5+ Pictures Of Hachi, The Happiest Flower Boi In Japan

Hachi is a flower-loving Shiba Inu who lives in Tsukuba, Japan with his owner Masayo Ishizuki. Ishizuki is a Japanese photographer who fell in love with Hachi and adopted him in January of 2017.

She quickly learned that Hachi was at his cutest (and happiest) when posing in a field of flowers. As of May 2019, Ishizuki has 21K Instagram followers, so it looks like Ishizuki isn’t the only one who loves Hachi!

Wait until you see Hachi surrounded by sunflowers, which hold a special meaning in Japanese culture.

All Smiles In Ami, Ibaraki

Hachi - April 8 - Ami, Ibaraki, Japan
Photo Credit: Instagram / @issyrider

Hachi is all smiles while posing in these flowers on Hachiko Day in Ami, Ibaraki! Hachiko Day is a Japanese day designated for celebrating the relationship between humans and canines.

Hachiko Day is based on the story of a Japanese Akita named Hachiko who greeted his owner at the Shibuya Station in Tokyo every day from 1924 to May 1925. After his owner passed away, every day for nine years, nine months and fifteen days following, Hachiko would return to the station at the precise time his owner used to arrive. Much like Akitas, Shibas are known for their extreme loyalty to their humans.

Soaking Up The Sun At Mashiko Sunflower Festival

Hachi - Aug 18, 2018 - Mashiko Sunflower Field
Photo Credit: Instagram / @issyrider

The Mashiko Sunflower Festival is a free festival held from August 11th – 20th that draws visitors from all over the world to see the sunflowers in bloom. The massive sunflower fields cover nearly 25 acres every year in Mashiko. In 2018, Hachi and Ishizuki were a part of those visitors, making the hour-long journey from Tsukuba to Mashiko so Hachi could frolic in the millions of sunflowers.

Sunflowers in Japan are meant to symbolize hope and a bright future. After a nuclear hit in Fukushima in 2011, millions of sunflowers were planted in radioactive areas to soak up toxins from the soil and restore the land.

Up High In The Hydrangeas Of Mount Tsukuba

Hachi - Mount Tsukuba - @issyrider
Photo Credit: Instagram / @issyrider

Standing at a height of 2,877 feet, it’s a bit of a hike to the top but it’s well worth it to see all the flowers – just look at happy Hachi in the hydrangeas.

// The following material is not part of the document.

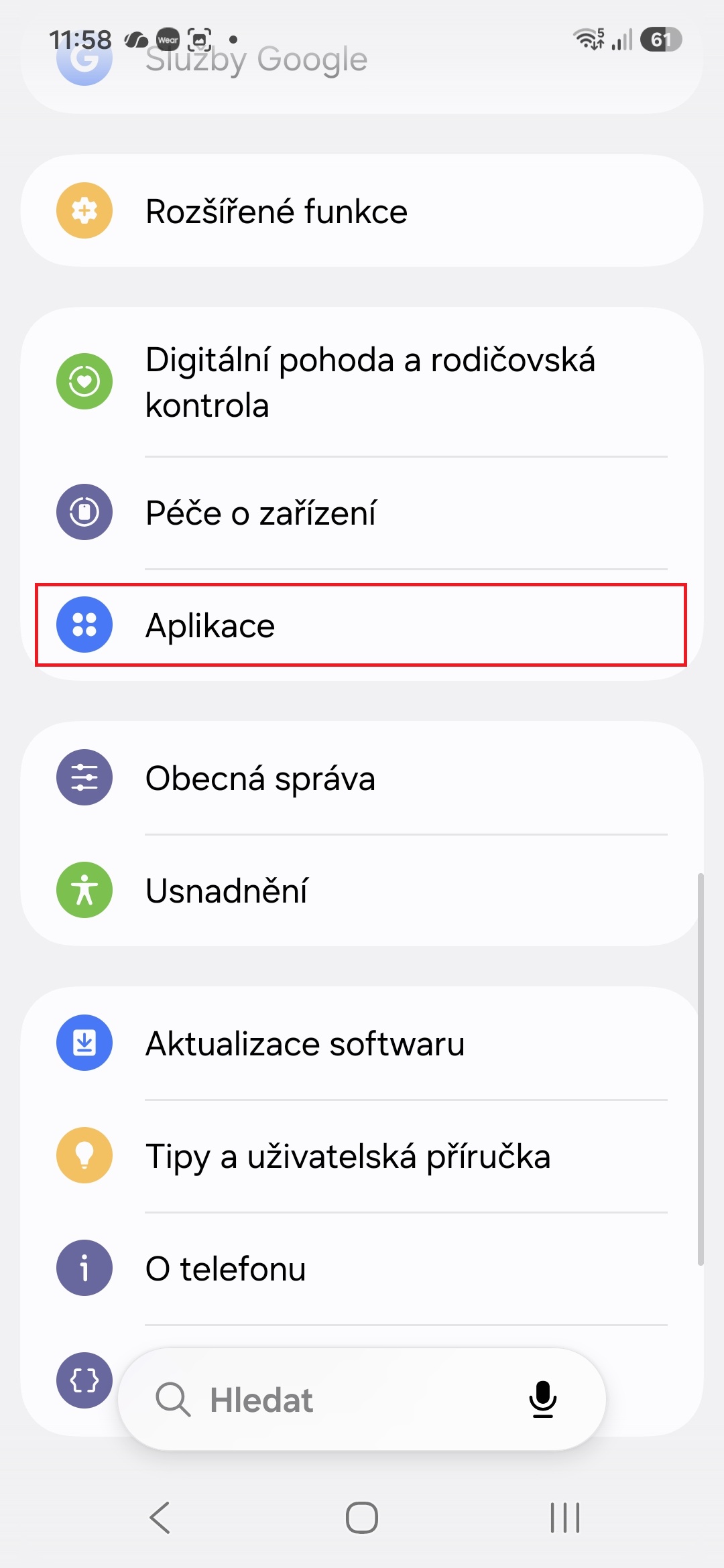Tap the Aktualizace softwaru download icon

coord(84,1043)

The higher the elevation, the better the flora. You’ll find dog-tooth violets, bush clover, and rhododendrons, just to name a few.

If you’re ever on Mount Tsukuba and you see Hachi, don’t be afraid to say hi! Shiba Inus are a high energy, friendly breed. Shibas are also known for being excellent companion dogs because of their personalities and are rated by the American Kennel Club as the number one companion dog in Japan.

Finding Peace Among The Cherry Trees At Amabiki Kannon Temple

Hachi - March 14 - Amabiki Kannon
Photo Credit: Instagram / @issyrider

Amabiki Kannon Temple is one of Hachi and Ishizuki’s favorite peaceful photo locations. The Amabiki Kannon Temple (also known as the Rakuhoji Temple) is named after the goddess of mercy Amabiki Kannon, who was associated with bringing ample rain for the crops.

The temple is surrounded by Japanese cherry trees that Hachi loves to pose with. The trees have a very subtle scent which is why you have to get up close to them to get a good whiff, as demonstrated by Hachi.

A Sea Of Blue At Hitachi Seaside Park

Hachi - April 24 - @issyrider
Photo Credit: Instagram / @issyrider

Hachi is pictured here in one of his favorite locations: Hitachi Seaside Park. Hitachi Seaside is famous for its blue nemophila flower, which blooms on Miharashi Hill (pictured here) within the park. It’s estimated that about 4.5 million nemophila bloom at this park every spring.

The park is home to a variety of flowers, and Ishizuki has taken pictures of Hachi all throughout. Daffodils, tulips, poppies, roses, you name it. Hachi doesn’t discriminate, he loves all flowers!